I use a somewhat similar setup in emacs, where a key binding adds the word
under point to a syntax highlighting table, but the color is computed as the
first 6 characters of the md5sum of the word.

------
ggchappell
It should be noted that grep-dot only prints filenames if you give it more
than one file.

Also, it skips blank lines.
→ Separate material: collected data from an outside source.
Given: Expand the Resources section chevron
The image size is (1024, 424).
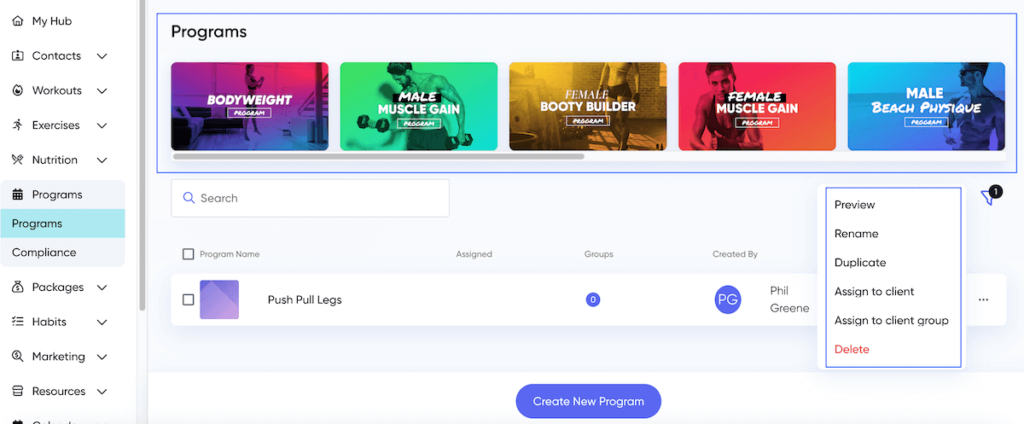Looking at the screenshot, I should tap(104, 392).
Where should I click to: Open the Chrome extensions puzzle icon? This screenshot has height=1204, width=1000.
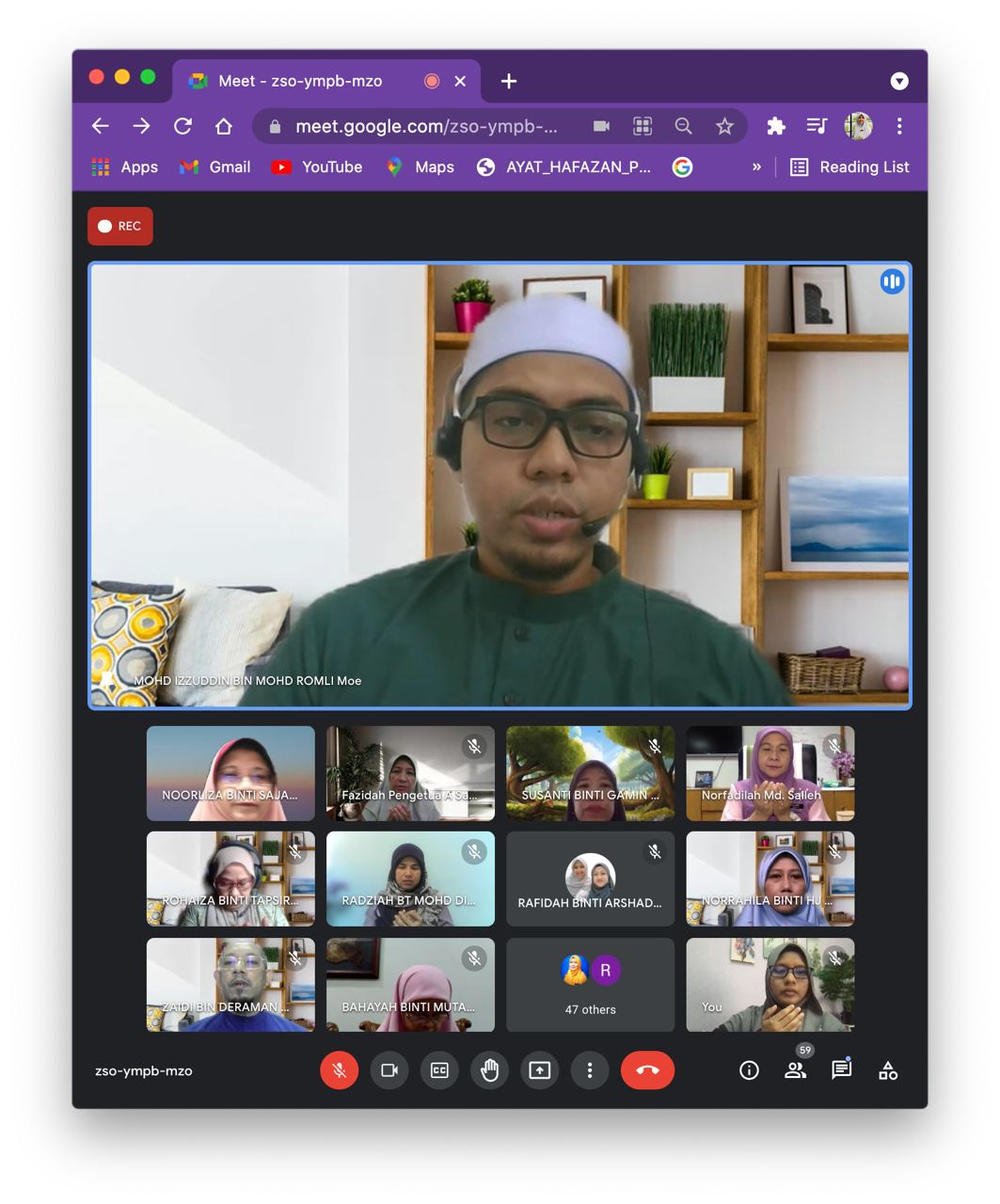coord(776,126)
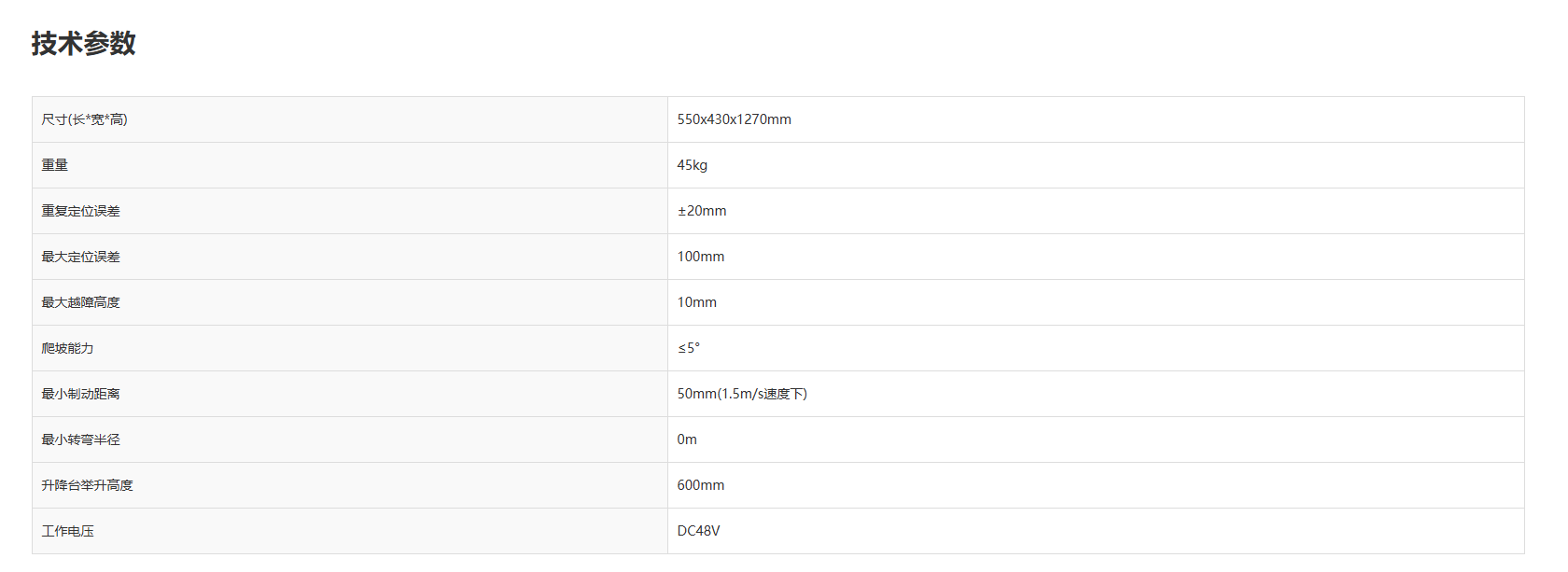Click the 最小转弯半径 label
1568x572 pixels.
[81, 439]
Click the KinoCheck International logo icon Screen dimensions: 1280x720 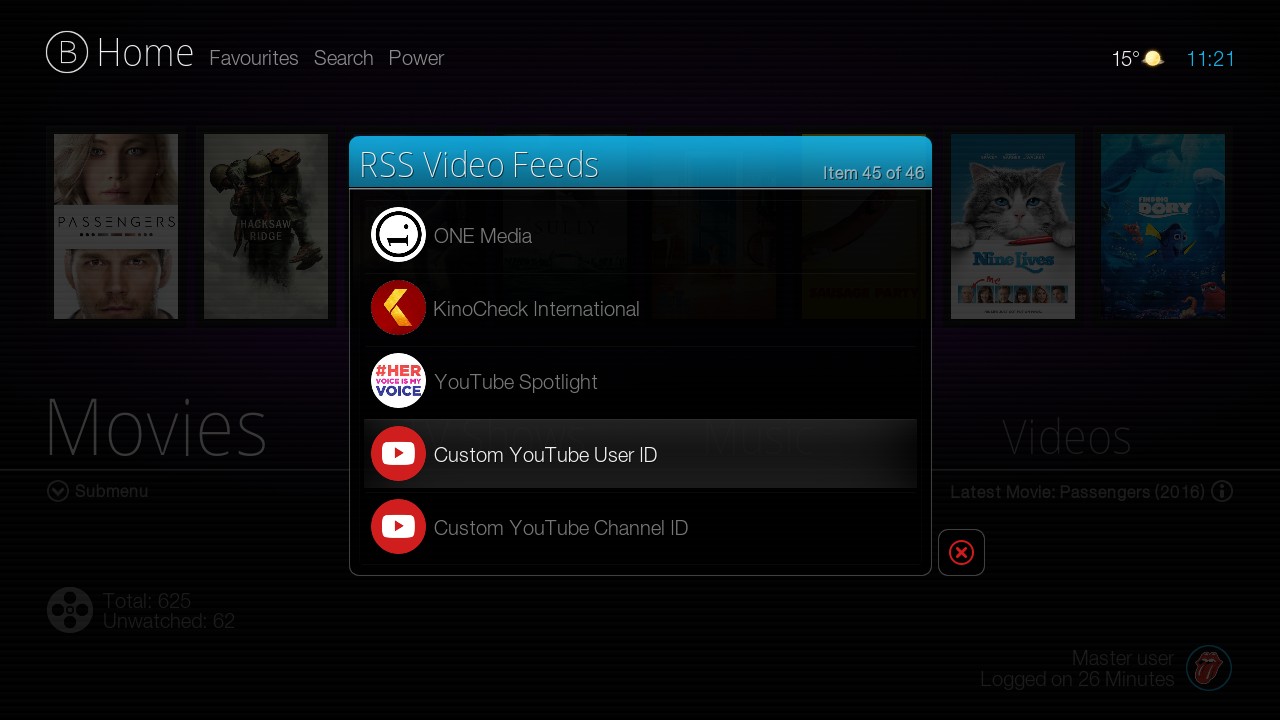pos(398,308)
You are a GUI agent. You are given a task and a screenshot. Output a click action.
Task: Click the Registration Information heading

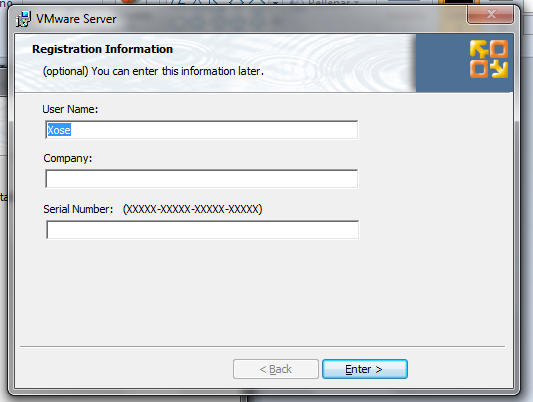[102, 49]
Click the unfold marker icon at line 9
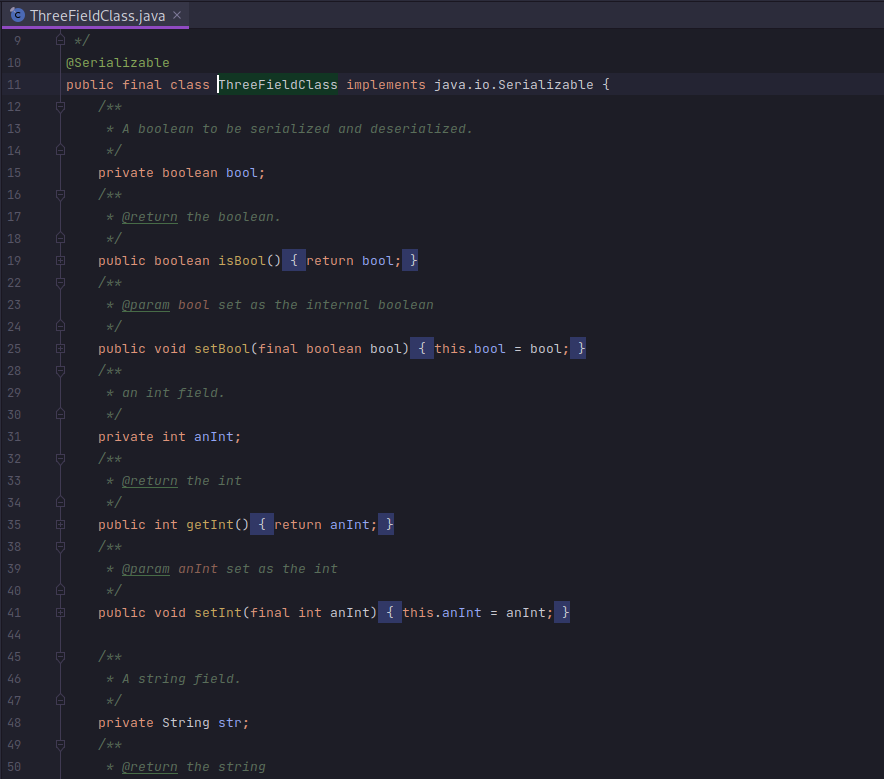 60,40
But of course that might be in the feature-not-a-
bug category; and if you really want to see every line, there's always grep-
quote-quote:

    
    
      grep '' *.txt
    

In any case, fun article. :-)

------
hesdeadjim
I don't think I could live without ack:

<http://betterthangrep.com/>

------
thebigpicture
fmt 1 < file seems like it might be handy

i don't understand his first one though. i thought both linux and bsd greps
had the -H option (show filename).

here's some more:

    
    
       1. sed t file instead of cat file
    
       2. echo dir/*|tr '\040' '\012' instead of find dir
    
       3. echo dir/*|tr '\040' '\012' |sed 's/.*/program & |program2 /' > file; . file instead of xargs or find
    

(of course this assumes you keep filenames with spaces or other dangerous
characters off your system.)

    
    
       4. same as 3. but use split to split file into parts.  then execute each part on a different cpu.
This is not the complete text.